Input distributed team zones → see 24hr coverage ribbon with gaps highlighted. Shareable to Slack.
Regions needed
3
For clean 24h coverage
Overlap window
15–30m
Per handoff, documented
Baton pass
Ticket → Owner
Not memory or chat
Operations
Follow-the-sun works best when each region has a clear ownership window, a repeatable handoff note, and a small amount of overlap reserved for escalation. The visual on this page is useful because it shows whether your chosen cities create a clean relay or a messy patchwork with too many dark gaps.
A common three-region stack is North America, Europe or the Gulf, and Asia-Pacific. That usually creates enough continuity for support and engineering work without forcing every team to live in night shifts. The page is meant to make that handoff shape visible, not just to decorate the idea of global coverage.
If you are planning incident response, customer support, or a global operations desk, use this page alongside compare pages and the meeting planner. The compare pages tell you what two specific cities feel like together, while follow-the-sun tells you whether the whole regional chain is actually sustainable.
Failure modes
The model fails when teams rely on meetings instead of documented handoffs. If the outgoing region leaves work in chat threads, memory, or personal inboxes, the next region loses time just reconstructing context. That means the apparent 24-hour coverage is not actually productive coverage.
It also fails when the chosen regions do not have enough overlap to transfer urgent work safely. A page like this should make that obvious by showing whether the sun-shaped coverage still contains a practical baton-pass window between regions.
Questions
The follow-the-sun model
Worked example
Three hubs each work a standard 09:00–17:00 local day. Converted to UTC, the windows form a near-continuous relay around the clock. Each region picks up live work where the previous one left off, with an overlap at each handoff.

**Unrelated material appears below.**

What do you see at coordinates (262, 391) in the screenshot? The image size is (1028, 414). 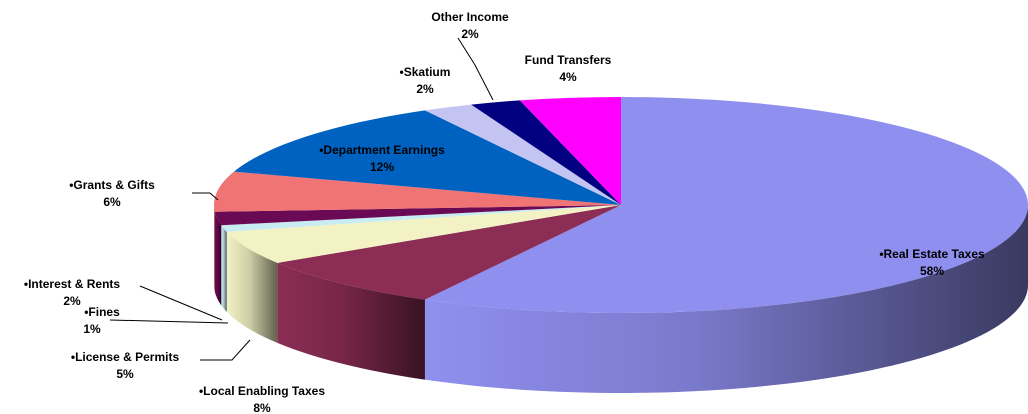 I see `slice-label: •Local Enabling Taxes` at bounding box center [262, 391].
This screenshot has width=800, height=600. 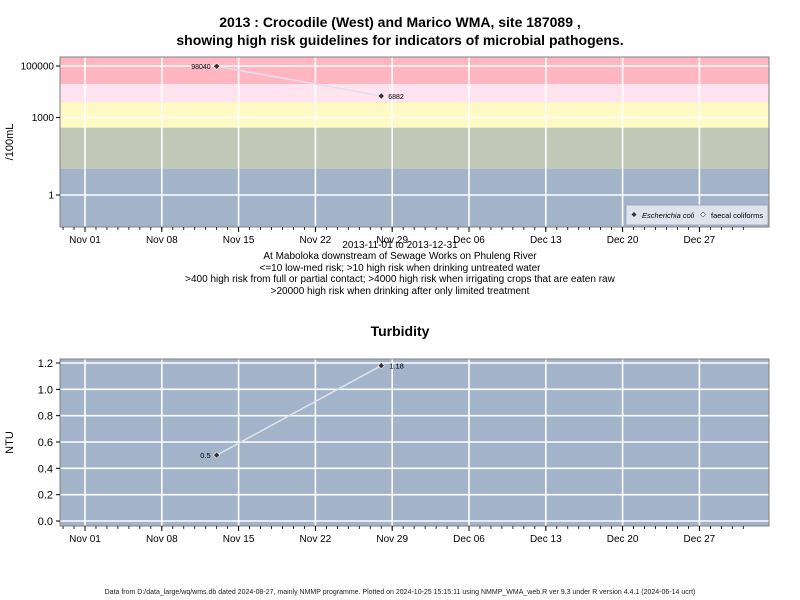 I want to click on ecoli-series-line, so click(x=299, y=81).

| Region | Hub | Local shift | In UTC | Receives the baton from |
|---|---|---|---|---|
| Asia-Pacific | Singapore (UTC+8) | 09:00 – 17:00 | 01:00 – 09:00 UTC | Americas, at the start of its day |
| Europe / Middle East | London (UTC+0) | 09:00 – 17:00 | 09:00 – 17:00 UTC | Asia-Pacific, overlapping its final hour |
| Americas | New York (UTC-5) | 09:00 – 17:00 | 14:00 – 22:00 UTC | Europe, overlapping its final three hours |
Read the UTC column as a relay: Asia-Pacific runs 01:00–09:00 UTC, Europe 09:00–17:00 UTC, and the Americas 14:00–22:00 UTC. The Europe-to-Americas handoff has a three-hour overlap (14:00–17:00 UTC); the Americas-to-Asia-Pacific handoff is the tight one — Americas ends at 22:00 UTC and Asia-Pacific starts at 01:00 UTC, a three-hour gap that a real rotation closes by shifting one team's hours or adding a short on-call window.
Reference fields include the follow-the-sun operating model, 24-hour coverage, the overlap window and its math, three-region rotations across Asia-Pacific, Europe, and the Americas, written handoffs, and the baton-pass concept.